When working with numerical expressions, simplifying them means making the expression as easy to work with as possible. Start by identifying and performing any operations within parentheses first. This is part of the order of operations, often remembered by the acronym PEMDAS, which stands for Parentheses, Exponents, Multiplication and Division (from left to right), and Addition and Subtraction (from left to right). After dealing with the parentheses, move on to any multiplication or division, and finally, addition or subtraction. The goal is to reduce the expression to a single numerical value if possible. For example, in simplifying the given phrase, we first need to determine the sum of -8 and 12 before multiplying by three-fourths.

Fractions represent parts of a whole and are written in the form \( \frac{a}{b} \), where \( a \) is the numerator and \( b \) is the denominator.
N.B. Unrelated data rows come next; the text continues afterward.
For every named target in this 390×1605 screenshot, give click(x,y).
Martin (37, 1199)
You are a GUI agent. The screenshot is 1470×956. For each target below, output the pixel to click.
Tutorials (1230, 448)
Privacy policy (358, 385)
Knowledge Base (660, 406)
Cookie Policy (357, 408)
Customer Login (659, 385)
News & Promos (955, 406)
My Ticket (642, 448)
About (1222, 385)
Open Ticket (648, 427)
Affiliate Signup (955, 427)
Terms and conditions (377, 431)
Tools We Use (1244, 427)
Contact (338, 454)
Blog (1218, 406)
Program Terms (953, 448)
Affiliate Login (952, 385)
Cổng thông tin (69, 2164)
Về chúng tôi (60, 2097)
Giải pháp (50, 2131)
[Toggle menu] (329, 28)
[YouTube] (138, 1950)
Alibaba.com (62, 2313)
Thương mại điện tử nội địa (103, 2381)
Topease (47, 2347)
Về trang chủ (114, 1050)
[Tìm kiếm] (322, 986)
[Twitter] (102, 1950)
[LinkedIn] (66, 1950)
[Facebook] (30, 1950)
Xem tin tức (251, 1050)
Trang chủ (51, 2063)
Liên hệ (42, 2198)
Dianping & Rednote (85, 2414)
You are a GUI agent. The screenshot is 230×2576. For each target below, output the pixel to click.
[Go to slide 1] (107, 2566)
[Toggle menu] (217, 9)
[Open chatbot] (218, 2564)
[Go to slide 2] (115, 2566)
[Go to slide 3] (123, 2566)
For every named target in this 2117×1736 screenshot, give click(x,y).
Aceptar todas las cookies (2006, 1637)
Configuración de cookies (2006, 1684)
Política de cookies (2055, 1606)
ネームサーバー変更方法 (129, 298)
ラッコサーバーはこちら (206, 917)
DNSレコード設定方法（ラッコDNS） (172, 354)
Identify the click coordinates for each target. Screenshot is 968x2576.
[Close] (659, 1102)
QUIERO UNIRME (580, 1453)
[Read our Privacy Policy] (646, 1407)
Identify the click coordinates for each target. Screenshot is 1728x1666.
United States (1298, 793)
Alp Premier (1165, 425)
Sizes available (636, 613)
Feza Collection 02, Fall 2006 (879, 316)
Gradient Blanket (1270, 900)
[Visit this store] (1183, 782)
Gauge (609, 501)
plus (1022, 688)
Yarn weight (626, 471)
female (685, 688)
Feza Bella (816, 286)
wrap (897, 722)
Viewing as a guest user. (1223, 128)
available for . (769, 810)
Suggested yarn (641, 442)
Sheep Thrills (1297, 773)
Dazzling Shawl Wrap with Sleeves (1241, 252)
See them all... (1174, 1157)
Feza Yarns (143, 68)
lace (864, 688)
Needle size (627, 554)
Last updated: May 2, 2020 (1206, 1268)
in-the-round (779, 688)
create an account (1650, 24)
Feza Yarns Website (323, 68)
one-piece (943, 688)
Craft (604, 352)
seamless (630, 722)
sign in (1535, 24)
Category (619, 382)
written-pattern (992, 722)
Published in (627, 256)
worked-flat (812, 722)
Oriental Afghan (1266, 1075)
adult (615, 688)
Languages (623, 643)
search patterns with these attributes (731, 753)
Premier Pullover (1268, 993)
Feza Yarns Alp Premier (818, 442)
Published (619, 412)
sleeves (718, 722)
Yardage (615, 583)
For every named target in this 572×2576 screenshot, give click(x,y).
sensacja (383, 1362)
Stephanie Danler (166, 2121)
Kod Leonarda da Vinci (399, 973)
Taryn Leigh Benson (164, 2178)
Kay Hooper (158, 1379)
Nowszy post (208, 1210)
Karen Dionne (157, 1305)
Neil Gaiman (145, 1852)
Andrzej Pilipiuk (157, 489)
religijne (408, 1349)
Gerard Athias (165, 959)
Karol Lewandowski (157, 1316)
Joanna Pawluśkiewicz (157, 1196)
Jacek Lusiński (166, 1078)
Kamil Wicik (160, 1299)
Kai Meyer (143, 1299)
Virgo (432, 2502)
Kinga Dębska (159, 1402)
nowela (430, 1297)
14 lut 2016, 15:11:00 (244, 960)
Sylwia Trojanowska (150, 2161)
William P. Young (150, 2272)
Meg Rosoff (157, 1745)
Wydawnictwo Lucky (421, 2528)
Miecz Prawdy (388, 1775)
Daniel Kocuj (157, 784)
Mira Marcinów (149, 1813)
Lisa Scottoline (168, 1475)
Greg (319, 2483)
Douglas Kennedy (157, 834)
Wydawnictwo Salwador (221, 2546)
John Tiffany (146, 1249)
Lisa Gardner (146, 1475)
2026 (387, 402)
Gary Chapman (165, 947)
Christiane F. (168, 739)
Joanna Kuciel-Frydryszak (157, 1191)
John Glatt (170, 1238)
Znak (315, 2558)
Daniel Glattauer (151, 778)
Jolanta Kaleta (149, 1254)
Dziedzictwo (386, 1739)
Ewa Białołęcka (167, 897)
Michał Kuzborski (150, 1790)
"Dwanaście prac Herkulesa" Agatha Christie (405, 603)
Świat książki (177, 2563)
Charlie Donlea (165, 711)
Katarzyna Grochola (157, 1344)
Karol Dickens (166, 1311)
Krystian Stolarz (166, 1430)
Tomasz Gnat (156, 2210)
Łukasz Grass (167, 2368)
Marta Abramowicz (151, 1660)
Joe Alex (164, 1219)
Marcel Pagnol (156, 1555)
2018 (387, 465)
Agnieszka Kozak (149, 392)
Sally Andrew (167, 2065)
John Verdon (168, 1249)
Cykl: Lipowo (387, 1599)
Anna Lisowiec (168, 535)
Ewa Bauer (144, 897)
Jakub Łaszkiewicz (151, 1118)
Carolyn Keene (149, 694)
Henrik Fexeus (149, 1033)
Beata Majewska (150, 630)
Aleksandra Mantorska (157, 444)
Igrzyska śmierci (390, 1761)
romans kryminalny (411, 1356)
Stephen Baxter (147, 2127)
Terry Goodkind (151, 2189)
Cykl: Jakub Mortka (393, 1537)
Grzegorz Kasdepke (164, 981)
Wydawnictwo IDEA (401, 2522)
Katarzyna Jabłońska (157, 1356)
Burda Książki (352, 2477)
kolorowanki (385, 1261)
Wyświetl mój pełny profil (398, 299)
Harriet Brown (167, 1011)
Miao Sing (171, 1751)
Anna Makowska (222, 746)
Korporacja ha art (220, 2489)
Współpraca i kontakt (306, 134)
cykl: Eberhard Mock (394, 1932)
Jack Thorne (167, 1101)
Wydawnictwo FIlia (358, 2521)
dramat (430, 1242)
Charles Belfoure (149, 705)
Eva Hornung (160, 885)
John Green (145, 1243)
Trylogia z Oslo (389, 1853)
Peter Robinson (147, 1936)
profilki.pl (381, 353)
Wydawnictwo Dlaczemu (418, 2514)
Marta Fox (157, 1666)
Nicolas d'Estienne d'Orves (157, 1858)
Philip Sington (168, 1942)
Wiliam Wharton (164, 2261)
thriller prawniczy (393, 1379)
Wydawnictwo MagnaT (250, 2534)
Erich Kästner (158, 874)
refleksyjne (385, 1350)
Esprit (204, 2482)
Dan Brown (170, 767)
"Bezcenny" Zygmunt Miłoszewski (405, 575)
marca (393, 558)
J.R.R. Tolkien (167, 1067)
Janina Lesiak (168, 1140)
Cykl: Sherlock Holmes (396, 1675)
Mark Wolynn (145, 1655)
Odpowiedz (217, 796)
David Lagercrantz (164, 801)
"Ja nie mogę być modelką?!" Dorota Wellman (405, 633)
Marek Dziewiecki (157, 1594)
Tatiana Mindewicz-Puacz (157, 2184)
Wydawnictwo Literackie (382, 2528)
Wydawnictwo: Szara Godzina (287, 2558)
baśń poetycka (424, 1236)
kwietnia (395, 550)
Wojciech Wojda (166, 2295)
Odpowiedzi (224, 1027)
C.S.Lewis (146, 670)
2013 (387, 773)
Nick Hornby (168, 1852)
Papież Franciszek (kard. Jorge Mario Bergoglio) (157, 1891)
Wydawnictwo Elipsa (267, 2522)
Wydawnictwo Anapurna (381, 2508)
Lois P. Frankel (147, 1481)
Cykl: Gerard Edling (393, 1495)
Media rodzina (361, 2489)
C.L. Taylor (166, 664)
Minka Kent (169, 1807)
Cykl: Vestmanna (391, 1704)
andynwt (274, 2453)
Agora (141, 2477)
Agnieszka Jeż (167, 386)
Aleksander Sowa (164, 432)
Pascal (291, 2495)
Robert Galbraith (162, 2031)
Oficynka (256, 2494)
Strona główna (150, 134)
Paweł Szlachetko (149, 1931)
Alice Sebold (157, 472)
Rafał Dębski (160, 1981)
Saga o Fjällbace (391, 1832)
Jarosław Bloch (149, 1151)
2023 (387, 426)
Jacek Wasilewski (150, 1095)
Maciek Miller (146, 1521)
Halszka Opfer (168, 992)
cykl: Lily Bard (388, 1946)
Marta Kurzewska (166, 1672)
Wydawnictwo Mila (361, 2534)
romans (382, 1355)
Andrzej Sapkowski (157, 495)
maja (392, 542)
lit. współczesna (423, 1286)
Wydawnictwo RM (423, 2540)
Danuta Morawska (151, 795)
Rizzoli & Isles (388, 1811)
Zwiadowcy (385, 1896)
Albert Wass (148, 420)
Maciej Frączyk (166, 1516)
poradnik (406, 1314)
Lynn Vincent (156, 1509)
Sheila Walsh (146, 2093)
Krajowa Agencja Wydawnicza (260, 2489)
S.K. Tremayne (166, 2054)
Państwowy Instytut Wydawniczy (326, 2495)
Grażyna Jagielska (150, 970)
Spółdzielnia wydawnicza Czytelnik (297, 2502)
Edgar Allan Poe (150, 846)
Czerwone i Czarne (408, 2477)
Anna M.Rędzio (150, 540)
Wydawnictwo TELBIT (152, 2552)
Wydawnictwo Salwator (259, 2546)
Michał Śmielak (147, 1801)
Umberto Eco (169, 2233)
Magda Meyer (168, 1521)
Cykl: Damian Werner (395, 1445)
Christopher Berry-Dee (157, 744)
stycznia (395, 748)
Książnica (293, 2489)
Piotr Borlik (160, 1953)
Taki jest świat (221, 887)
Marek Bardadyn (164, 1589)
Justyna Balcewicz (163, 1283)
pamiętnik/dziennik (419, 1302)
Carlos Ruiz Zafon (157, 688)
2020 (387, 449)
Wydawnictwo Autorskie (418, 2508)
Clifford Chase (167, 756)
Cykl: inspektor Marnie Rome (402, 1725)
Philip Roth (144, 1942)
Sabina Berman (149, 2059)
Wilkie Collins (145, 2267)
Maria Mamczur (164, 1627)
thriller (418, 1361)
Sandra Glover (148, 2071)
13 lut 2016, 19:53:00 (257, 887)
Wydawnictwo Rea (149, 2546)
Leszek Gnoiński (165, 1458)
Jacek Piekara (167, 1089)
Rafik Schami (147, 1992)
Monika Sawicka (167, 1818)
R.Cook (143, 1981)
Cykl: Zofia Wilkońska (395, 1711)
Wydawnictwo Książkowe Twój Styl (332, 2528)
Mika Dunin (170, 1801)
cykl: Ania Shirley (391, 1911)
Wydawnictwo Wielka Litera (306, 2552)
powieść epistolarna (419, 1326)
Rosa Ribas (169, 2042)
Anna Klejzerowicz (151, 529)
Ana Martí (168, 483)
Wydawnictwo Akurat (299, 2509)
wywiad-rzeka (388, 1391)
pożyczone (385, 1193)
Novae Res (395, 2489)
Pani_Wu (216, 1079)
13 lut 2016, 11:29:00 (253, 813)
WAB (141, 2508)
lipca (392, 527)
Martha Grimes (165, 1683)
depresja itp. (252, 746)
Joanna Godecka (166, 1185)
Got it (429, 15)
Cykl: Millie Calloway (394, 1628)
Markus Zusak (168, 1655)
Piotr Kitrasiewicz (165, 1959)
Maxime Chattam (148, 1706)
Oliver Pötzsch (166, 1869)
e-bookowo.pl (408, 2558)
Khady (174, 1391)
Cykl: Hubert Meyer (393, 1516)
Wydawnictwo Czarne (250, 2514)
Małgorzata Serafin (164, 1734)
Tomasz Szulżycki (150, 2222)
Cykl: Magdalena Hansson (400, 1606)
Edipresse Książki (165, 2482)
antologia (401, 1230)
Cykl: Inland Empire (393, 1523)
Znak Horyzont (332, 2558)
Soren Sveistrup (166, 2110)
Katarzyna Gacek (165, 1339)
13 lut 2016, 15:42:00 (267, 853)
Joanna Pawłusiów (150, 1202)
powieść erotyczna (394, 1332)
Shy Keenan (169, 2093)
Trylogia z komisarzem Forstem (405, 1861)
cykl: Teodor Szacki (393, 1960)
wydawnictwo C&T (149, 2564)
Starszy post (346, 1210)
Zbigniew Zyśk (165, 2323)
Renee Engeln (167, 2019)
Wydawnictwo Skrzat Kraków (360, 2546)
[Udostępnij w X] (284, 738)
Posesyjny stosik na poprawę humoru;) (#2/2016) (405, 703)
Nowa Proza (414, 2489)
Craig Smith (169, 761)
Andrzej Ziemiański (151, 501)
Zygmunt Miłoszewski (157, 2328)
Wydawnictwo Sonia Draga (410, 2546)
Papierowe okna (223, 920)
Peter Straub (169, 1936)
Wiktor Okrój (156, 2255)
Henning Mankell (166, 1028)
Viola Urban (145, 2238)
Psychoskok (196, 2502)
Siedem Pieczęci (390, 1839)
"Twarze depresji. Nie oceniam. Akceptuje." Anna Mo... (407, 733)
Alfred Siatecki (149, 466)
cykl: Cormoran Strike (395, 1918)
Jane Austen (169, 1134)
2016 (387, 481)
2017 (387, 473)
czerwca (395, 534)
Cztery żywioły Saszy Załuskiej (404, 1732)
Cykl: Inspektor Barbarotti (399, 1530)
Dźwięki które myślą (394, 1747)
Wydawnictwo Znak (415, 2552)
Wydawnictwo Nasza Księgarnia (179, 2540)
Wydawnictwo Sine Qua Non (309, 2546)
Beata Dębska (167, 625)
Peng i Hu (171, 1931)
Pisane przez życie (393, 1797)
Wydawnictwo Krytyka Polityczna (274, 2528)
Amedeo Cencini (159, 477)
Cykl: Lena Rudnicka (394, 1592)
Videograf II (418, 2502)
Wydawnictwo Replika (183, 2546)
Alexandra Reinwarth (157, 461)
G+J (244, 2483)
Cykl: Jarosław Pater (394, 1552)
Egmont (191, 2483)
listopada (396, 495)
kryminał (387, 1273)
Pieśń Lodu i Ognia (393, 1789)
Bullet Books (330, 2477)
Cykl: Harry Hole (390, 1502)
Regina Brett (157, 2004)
To simplify expressions involving fractions, you typically perform operations like multiplication, division, addition, or subtraction following the fraction rules. When multiplying a fraction by a whole number, as in our exercise, multiply the numerator by the whole number, keeping the denominator the same. For example, multiplying three-fourths by 4 is done by multiplying the numerator (3) by 4, giving \( \frac{3 \times 4}{4} = 3 \). This simplifies the expression since the whole number and the denominator are the same, making it easy to see that the fraction is effectively canceled out.

Addition is one of the fundamental arithmetic operations. It combines two or more numbers into a single sum. In the given problem, we first find the sum of -8 and 12. When dealing with addition, especially with negative numbers, it's useful to think in terms of adding gains and losses: -8 represents a loss of 8, while 12 represents a gain of 12. Adding these together gives 4, because we offset the loss of 8 with a part of the gain of 12. Simplifying this initial sum makes it easier to apply the fraction to the result, leading to an accurate final answer by following the remaining steps properly. As shown, learning how to handle both positive and negative integers proficiently is crucial for simplifying complex expressions.